> _Text_
11:50 - 12:15 Connecting the dots of Linked Data of resource collections
Thorsten Liebig
derivo GmbH, Germany


Libraries and museums around the globe are transforming their catalogs and records into Linked Data to foster linkage and navigation across data silos. This in return significantly enriches their own assets with valuable information stemming from related sources. The result is a large Knowledge Graph of cross-linked resources typically based on standards such as RDF or OWL. However, navigating and querying large graphs is challenging. Sure, many retrieval tasks are best served by standard user interfaces based on forms and fields. Despite that data providers and users often complain about poor tool support for explorative navigation through complex cross-linked library data. In fact, there should be something in between query forms and SQL/SPARQL query syntax. We will discuss tool support for visually analyzing and querying large LOD volumes with the help of example data from museums and the scholarly domain for providers and users. This includes interactive network rendering approaches, faceted search and other visualization paradigms that promise to ad hoc understand, analyze and track graph-based data as a whole. Relevant benchmark criteria in this respect are among others: - Scalability of visualization approach and user orientation (data provider & user) - User guidance during data exploration (data provider & user) - Support in detection of data patterns or flaws to increase data quality (data provider) - Presumed knowledge of the data schema or query languages (user)

[Word and element location data]
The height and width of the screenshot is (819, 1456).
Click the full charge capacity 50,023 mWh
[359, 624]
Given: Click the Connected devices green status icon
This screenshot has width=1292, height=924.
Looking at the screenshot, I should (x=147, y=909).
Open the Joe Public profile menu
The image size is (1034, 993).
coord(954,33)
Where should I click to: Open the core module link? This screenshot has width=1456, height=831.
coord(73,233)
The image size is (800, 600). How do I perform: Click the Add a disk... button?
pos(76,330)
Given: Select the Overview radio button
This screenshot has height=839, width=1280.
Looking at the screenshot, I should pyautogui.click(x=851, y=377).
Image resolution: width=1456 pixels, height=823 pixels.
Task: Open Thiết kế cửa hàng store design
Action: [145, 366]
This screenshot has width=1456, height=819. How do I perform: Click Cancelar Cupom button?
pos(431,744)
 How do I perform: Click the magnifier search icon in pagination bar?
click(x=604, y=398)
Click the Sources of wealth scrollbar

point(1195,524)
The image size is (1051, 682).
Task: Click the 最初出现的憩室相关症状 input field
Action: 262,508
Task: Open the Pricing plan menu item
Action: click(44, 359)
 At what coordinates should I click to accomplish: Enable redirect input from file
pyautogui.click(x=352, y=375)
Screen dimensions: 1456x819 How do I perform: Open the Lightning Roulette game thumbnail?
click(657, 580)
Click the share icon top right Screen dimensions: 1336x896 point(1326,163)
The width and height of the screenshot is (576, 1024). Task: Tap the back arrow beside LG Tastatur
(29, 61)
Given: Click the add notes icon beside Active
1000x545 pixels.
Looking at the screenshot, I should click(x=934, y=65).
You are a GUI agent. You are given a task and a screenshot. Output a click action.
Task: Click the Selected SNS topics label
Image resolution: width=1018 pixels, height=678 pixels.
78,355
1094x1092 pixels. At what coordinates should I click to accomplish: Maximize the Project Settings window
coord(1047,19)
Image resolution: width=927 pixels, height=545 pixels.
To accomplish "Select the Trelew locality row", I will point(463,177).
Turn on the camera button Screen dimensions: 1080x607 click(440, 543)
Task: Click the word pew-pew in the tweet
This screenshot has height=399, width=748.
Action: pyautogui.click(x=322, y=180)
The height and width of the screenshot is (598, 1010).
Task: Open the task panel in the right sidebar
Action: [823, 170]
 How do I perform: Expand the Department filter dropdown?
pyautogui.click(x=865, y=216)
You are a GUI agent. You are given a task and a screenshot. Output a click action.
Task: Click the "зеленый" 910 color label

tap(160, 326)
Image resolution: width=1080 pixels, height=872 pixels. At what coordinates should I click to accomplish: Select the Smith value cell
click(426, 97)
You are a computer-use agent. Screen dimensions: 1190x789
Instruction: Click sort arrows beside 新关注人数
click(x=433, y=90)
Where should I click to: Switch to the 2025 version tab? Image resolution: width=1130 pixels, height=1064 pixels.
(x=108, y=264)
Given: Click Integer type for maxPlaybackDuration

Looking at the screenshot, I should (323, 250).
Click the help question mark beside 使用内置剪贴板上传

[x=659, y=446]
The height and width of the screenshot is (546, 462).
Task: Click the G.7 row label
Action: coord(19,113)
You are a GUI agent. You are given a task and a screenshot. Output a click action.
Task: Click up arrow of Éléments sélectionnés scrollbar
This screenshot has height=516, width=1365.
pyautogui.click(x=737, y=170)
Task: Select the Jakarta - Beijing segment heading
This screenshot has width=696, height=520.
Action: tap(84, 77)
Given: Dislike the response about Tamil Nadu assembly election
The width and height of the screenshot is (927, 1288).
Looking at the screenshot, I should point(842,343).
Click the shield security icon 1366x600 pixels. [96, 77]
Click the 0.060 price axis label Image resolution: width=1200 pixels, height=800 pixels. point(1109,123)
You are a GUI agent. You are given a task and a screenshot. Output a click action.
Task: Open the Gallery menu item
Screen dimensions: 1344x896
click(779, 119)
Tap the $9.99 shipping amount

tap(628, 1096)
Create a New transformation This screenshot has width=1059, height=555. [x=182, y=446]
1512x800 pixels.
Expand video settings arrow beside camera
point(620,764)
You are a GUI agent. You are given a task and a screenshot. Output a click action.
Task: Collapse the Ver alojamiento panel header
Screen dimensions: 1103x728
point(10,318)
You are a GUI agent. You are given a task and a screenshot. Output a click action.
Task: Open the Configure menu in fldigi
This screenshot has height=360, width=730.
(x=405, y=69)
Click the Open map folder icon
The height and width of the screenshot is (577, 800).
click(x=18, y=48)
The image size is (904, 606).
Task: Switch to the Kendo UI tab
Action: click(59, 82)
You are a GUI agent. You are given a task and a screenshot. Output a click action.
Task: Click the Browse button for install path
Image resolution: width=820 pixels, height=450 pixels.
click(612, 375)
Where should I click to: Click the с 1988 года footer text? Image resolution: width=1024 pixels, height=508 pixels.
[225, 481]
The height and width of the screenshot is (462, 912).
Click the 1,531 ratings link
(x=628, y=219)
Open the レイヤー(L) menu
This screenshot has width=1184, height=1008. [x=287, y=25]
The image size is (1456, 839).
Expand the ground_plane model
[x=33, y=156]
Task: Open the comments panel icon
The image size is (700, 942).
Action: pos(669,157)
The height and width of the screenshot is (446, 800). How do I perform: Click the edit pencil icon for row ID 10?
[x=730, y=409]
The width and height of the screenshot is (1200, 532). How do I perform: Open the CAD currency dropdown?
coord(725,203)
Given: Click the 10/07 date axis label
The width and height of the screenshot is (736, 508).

> _What you need to do_
List every benchmark criterion that the Linked Data talk abstract names.

> _Full solution_
- Scalability of visualization approach and user orientation (data provider & user)
- User guidance during data exploration (data provider & user)
- Support in detection of data patterns or flaws to increase data quality (data provider)
- Presumed knowledge of the data schema or query languages (user)